La comunidad de monjas del Monasterio de Belorado ha informado de que Sor Miryam, una de las ocho religiosas que actualmente forman parte del convento, se ha visto en la necesidad de acogerse de manera temporal a la figura canónica de “un año de ausencia comunitaria”. Esta decisión responde al fuerte desgaste físico, psicológico y emocional que viene padeciendo desde hace meses a causa de la intensa presión mediática, legal y judicial.

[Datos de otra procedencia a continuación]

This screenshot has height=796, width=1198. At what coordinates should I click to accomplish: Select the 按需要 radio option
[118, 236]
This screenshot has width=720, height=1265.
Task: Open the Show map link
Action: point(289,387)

La medida no implica en absoluto un abandono de la vida religiosa, ni una exclaustración, ni una ruptura con la comunidad. Se trata de un recurso contemplado dentro de la vida conventual para salvaguardar la salud integral de una religiosa cuando las circunstancias externas resultan especialmente difíciles de sobrellevar.
Dentro del monasterio, Sor Miryam ocupa además un lugar muy significativo. Era la religiosa encargada de la cocina y una gran experta en gastronomía, conocida por su extraordinario talento culinario. Su habilidad la llevó incluso a participar en el reconocido encuentro gastronómico Madrid Fusión, donde sorprendió a cocineros y profesionales de todo el mundo, convirtiéndose en una figura singular dentro de la gastronomía conventual. Considerada “la manos de oro” de la cocina, Sor Miryam custodia una extensa tradición repostera y chocolatera, con dulces y elaboraciones artesanales que durante años no solo han sostenido económicamente al monasterio, sino que también forman parte de un valioso patrimonio cultural y gastronómico.
El desencadenante más inmediato de esta situación ha sido el reciente registro realizado por orden de una jueza de Bilbao, así como la separación de las monjas más jóvenes de las mayores. Estas circunstancias han dejado a Sor Miryam profundamente afectada, hasta el punto de entrar en estado de shock, agravando aún más el gran desgaste acumulado tras meses de presión continuada.